BEGIN SOURCE MATERIAL
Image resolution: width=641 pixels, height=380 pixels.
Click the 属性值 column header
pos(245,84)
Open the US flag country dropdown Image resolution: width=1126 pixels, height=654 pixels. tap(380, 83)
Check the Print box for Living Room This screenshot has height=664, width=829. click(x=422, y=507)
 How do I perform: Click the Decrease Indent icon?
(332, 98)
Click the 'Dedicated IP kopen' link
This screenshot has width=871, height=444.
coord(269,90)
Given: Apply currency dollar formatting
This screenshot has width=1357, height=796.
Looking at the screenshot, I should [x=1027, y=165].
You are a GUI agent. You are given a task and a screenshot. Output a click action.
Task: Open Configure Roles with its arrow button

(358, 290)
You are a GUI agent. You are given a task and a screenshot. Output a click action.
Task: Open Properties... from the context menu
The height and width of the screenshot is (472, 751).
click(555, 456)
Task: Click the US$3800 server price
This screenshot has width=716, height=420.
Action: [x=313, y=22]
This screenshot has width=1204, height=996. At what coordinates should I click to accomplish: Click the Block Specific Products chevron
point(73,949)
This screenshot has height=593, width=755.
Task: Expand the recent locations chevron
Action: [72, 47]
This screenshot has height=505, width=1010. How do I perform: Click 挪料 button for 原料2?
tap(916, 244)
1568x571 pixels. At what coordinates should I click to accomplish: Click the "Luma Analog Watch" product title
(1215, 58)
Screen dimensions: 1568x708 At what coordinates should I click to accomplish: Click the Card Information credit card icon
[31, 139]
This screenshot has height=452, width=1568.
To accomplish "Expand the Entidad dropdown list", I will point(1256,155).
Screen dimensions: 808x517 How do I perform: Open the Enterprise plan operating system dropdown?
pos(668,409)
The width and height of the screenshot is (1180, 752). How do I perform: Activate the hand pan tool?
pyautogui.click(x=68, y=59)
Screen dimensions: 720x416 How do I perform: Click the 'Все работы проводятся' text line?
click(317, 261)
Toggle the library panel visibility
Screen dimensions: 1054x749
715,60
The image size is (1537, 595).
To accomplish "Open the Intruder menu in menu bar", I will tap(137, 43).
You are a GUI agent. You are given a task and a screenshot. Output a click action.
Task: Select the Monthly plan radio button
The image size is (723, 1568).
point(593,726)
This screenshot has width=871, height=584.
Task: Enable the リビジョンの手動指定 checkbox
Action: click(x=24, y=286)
END SOURCE MATERIAL
● **ACTION ITEM**
Set down the whole listing again, exactly as it was given.

● **TASK ANSWER**
Image resolution: width=641 pixels, height=380 pixels.
Click the 属性值 column header
pos(245,84)
Open the US flag country dropdown Image resolution: width=1126 pixels, height=654 pixels. tap(380, 83)
Check the Print box for Living Room This screenshot has height=664, width=829. click(x=422, y=507)
 How do I perform: Click the Decrease Indent icon?
(332, 98)
Click the 'Dedicated IP kopen' link
This screenshot has width=871, height=444.
coord(269,90)
Given: Apply currency dollar formatting
This screenshot has width=1357, height=796.
Looking at the screenshot, I should [x=1027, y=165].
You are a GUI agent. You are given a task and a screenshot. Output a click action.
Task: Open Configure Roles with its arrow button

(358, 290)
You are a GUI agent. You are given a task and a screenshot. Output a click action.
Task: Open Properties... from the context menu
The height and width of the screenshot is (472, 751).
click(555, 456)
Task: Click the US$3800 server price
This screenshot has width=716, height=420.
Action: [x=313, y=22]
This screenshot has width=1204, height=996. At what coordinates should I click to accomplish: Click the Block Specific Products chevron
point(73,949)
This screenshot has height=593, width=755.
Task: Expand the recent locations chevron
Action: [72, 47]
This screenshot has height=505, width=1010. How do I perform: Click 挪料 button for 原料2?
tap(916, 244)
1568x571 pixels. At what coordinates should I click to accomplish: Click the "Luma Analog Watch" product title
(1215, 58)
Screen dimensions: 1568x708 At what coordinates should I click to accomplish: Click the Card Information credit card icon
[31, 139]
This screenshot has height=452, width=1568.
To accomplish "Expand the Entidad dropdown list", I will point(1256,155).
Screen dimensions: 808x517 How do I perform: Open the Enterprise plan operating system dropdown?
pos(668,409)
The width and height of the screenshot is (1180, 752). How do I perform: Activate the hand pan tool?
pyautogui.click(x=68, y=59)
Screen dimensions: 720x416 How do I perform: Click the 'Все работы проводятся' text line?
click(317, 261)
Toggle the library panel visibility
Screen dimensions: 1054x749
715,60
The image size is (1537, 595).
To accomplish "Open the Intruder menu in menu bar", I will tap(137, 43).
You are a GUI agent. You are given a task and a screenshot. Output a click action.
Task: Select the Monthly plan radio button
The image size is (723, 1568).
point(593,726)
This screenshot has width=871, height=584.
Task: Enable the リビジョンの手動指定 checkbox
Action: click(x=24, y=286)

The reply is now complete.